*EXERCISE DIRECTIONS*. Exact transcription with no images: write out all of the entries below.
⁂
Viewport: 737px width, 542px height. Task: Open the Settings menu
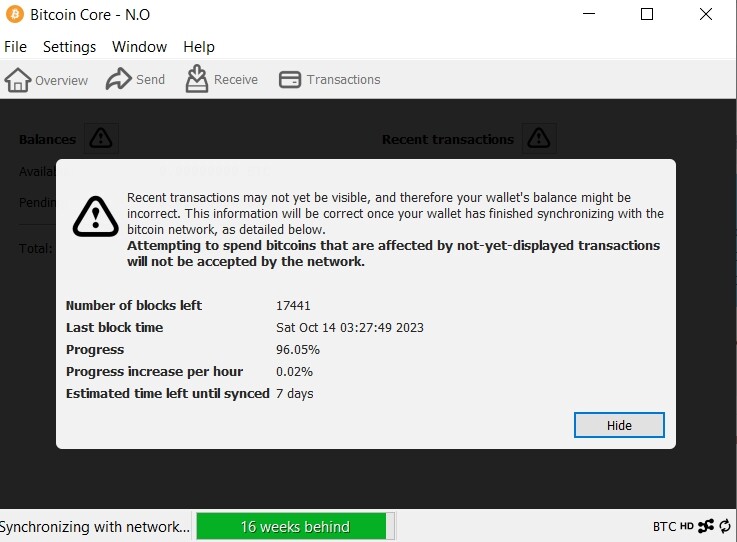pos(70,47)
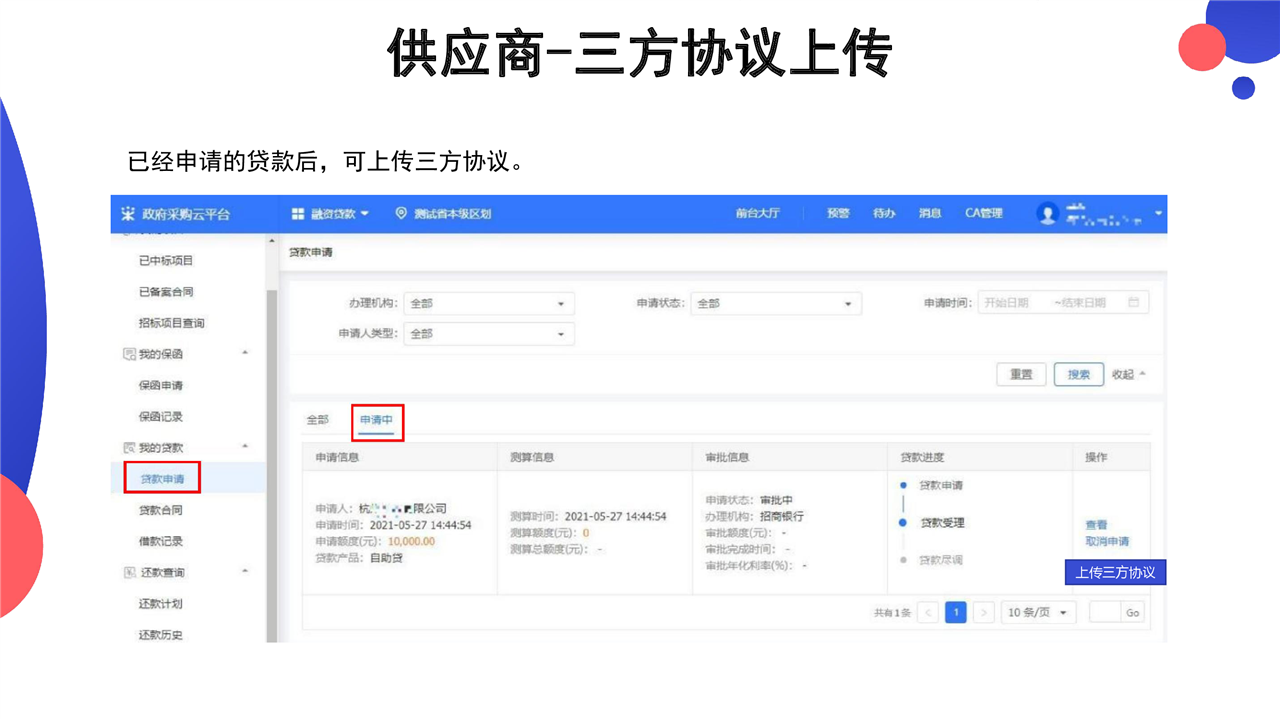Screen dimensions: 1280x719
Task: Go to next page arrow in pagination
Action: click(x=984, y=612)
⁂
*WORKED SOLUTION*.
Viewport: 737px width, 542px height. Task: Open the Settings menu
pos(70,47)
Screen dimensions: 1280x719
Task: Go to next page arrow in pagination
Action: click(x=984, y=612)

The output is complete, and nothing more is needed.